#### TEXT TO READ:
□ □ □ □ □

Jackson v. Bank of America, N.A., 080318 FED11, 16-16685
|Opinion Judge:||OFLAT, CIRCUIT JUDGE|
|Party Name:||KARUN N. JACKSON, URSULA D. JACKSON, Plaintiffs - Appellants, v. BANK OF AMERICA, N.A., Defendant, SPECIALIZED LOAN SERVICING LLC, BANK OF NEW YORK MELLON, MORTGAGE ELECTRONIC REGISTRATION SYSTEMS, INC., Defendants - Appellees.|
|Judge Panel:||Before TJOFLAT and JULIE CARNES, Circuit Judges, and BLOOM, District Judge. BLOOM, District Judge, specially concurring|
|Case Date:||August 03, 2018|
|Court:||United States Courts of Appeals, Court of Appeals for the Eleventh Circuit|
The Eleventh Circuit affirmed the district court's dismissal of the case with prejudice for failure to state a claim, but on an alternative ground. The court held that counsel for homeowners filed a multi-count, incomprehensible complaint that flouted the Federal Rules of Civil Procedure and this Circuit's well-established precedent. The court found that plaintiffs obstructed the due... (see full summary)
Appeal from the United States District Court for the Southern District of Alabama D.C. Docket No. 1:16-cv-00062-CG-M
Before TJOFLAT and JULIE CARNES, Circuit Judges, and BLOOM, [*] District Judge.

□ □ □ □ □

#### SOURCE MATERIAL:

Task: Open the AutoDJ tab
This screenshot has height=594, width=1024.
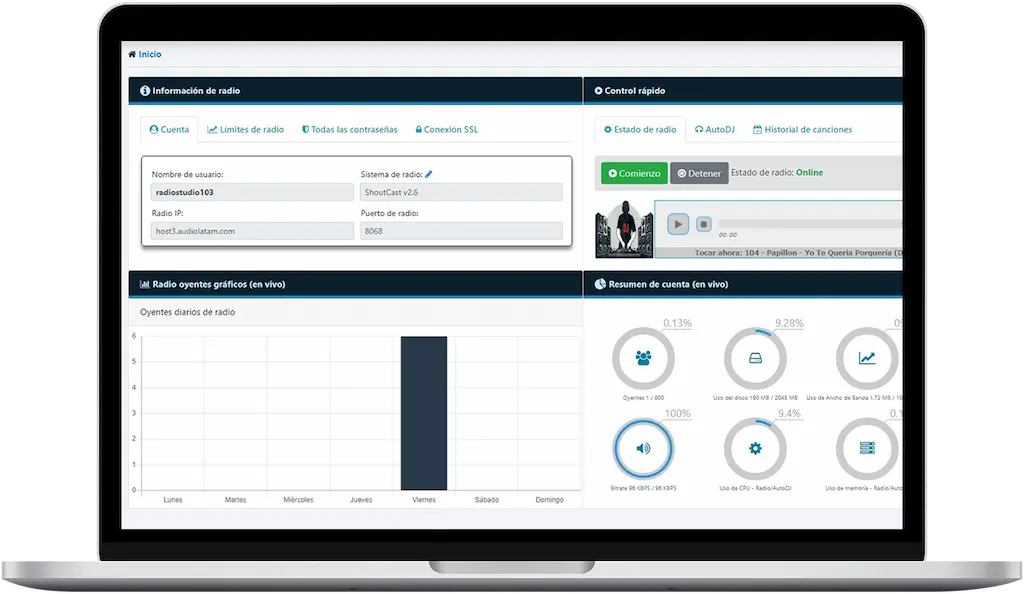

□ □ □ □ □

Please reproduce the part of the Jackson v. Bank of America case page above, starting with "Appeal from the" and going on through "[*] District Judge.".

Appeal from the United States District Court for the Southern District of Alabama D.C. Docket No. 1:16-cv-00062-CG-M
Before TJOFLAT and JULIE CARNES, Circuit Judges, and BLOOM, [*] District Judge.